Justices to Weigh Law on Gaining Citizenship via Parents
By Adam Liptak
The New York Times, March 22, 2010
http://www.nytimes.com/2010/03/23/us/23scotus.html
Washington, DC — The Supreme Court on Monday agreed to decide if mothers and fathers may be treated differently in determining whether their children may claim American citizenship.
The case involves Ruben Flores-Villar, who was born in Tijuana, Mexico, but was raised by his father and grandmother, both American citizens, in San Diego. His mother was Mexican, and his parents were not married.
Mr. Flores-Villar tried to avoid deportation by claiming American citizenship. The United States Court of Appeals for the Ninth Circuit, in San Francisco, rejected that claim under a law that spelled out different requirements for mothers and fathers whose children were born abroad and out of wedlock to a partner who was not an American citizen.

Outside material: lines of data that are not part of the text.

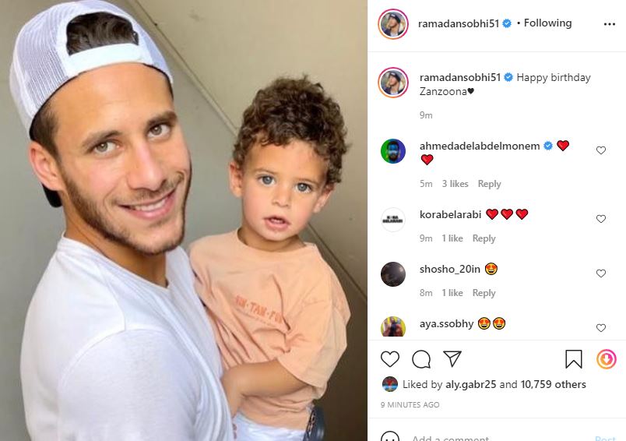Viewport: 626px width, 441px height.
Task: Reply to shosho_20in's comment
Action: [484, 293]
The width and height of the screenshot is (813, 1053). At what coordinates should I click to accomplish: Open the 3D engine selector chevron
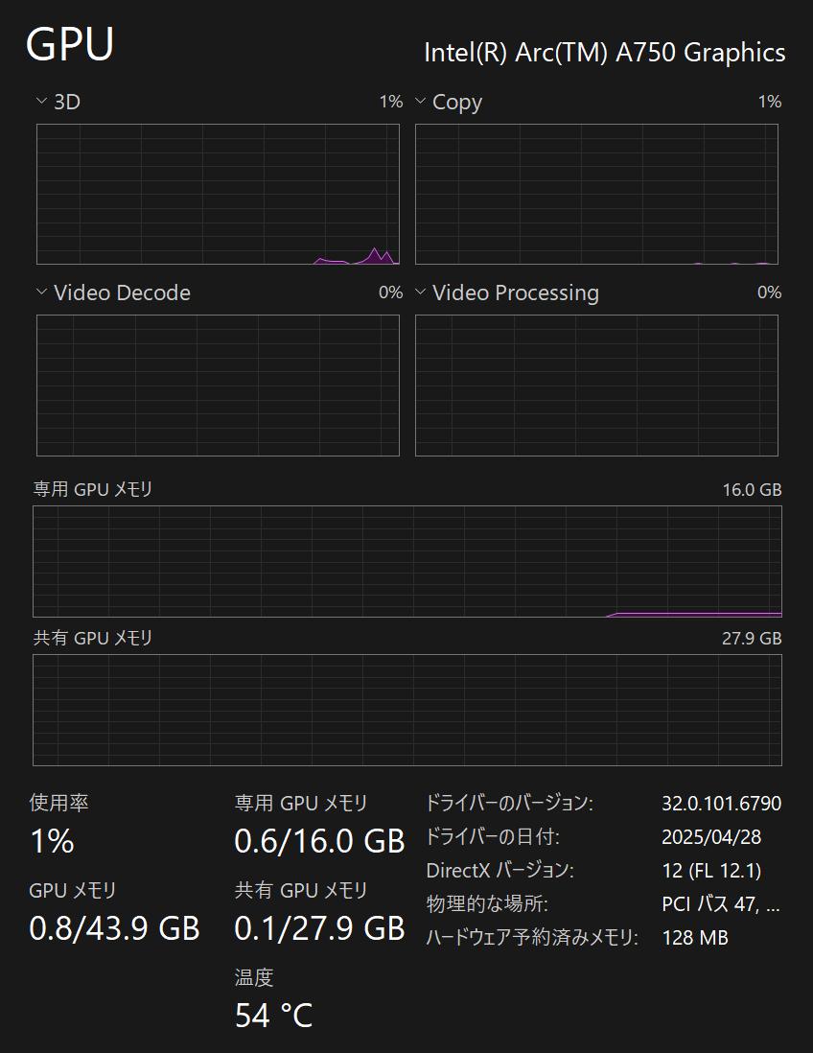tap(40, 101)
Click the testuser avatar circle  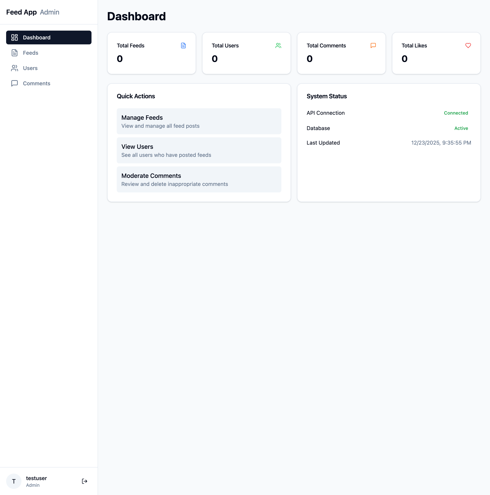[x=14, y=481]

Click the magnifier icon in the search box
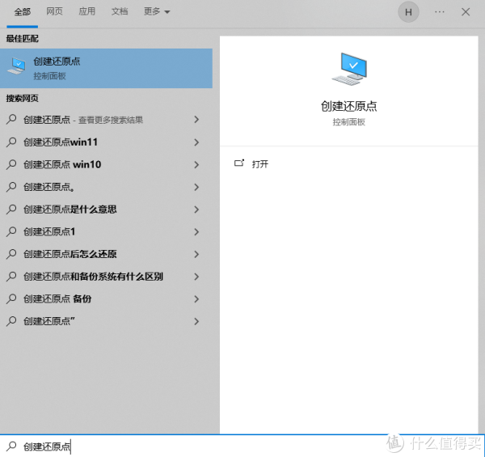coord(11,446)
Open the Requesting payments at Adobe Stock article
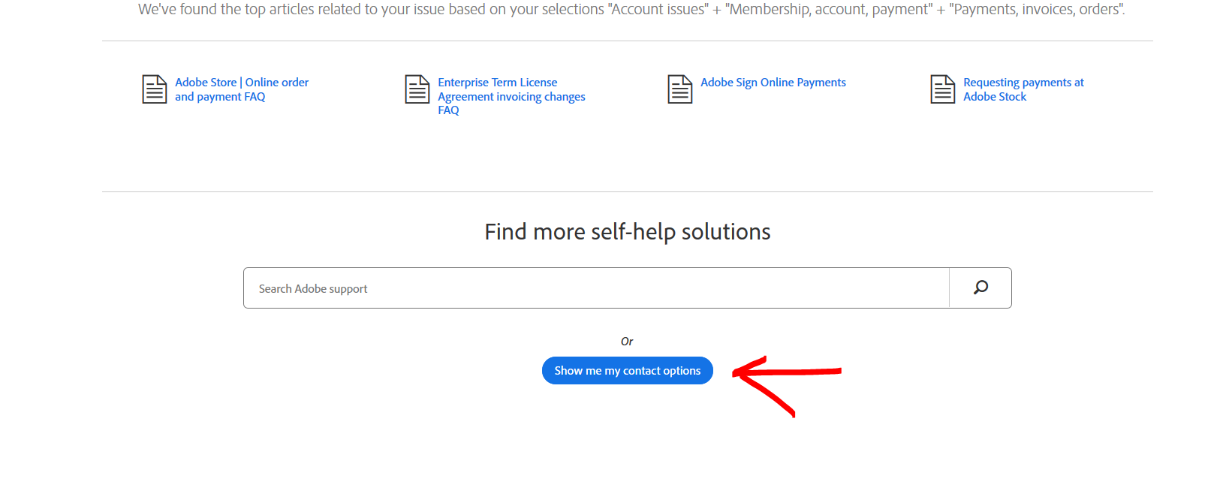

The law, since amended, allowed fathers to transmit citizenship to their children only if the fathers had lived in the United States before the child was born for a total of 10 years, five of them after age 14. Mothers were required to have lived in the United States for a year before their child was born. (The amended law kept the general system but shortened the residency requirement for fathers.)
Mr. Flores-Villars father was 16 when his son was born, making it impossible for him to fulfill the part of the law requiring five years of residency after age 14.
Mr. Flores-Villar argued that the differing treatments violated equal protection principles. The Supreme Court has said that sex-based classifications are permissible only if they serve important governmental goals and are substantially related to achieving those goals.
In 2001, the Supreme Court upheld a law that imposed differing requirements in a similar situation. In that case, Nguyen v. Immigration and Naturalization Service, a closely divided court said that American fathers of children born out of wedlock abroad had to get a court order establishing paternity or swear to it under oath for their children to obtain American citizenship. American mothers were not subject to that requirement.
Mr. Flores-Villar said that decision turned on biological factors concerning the establishment of paternity that are not present in his case, Flores-Villar v. United States, No. 09-5801.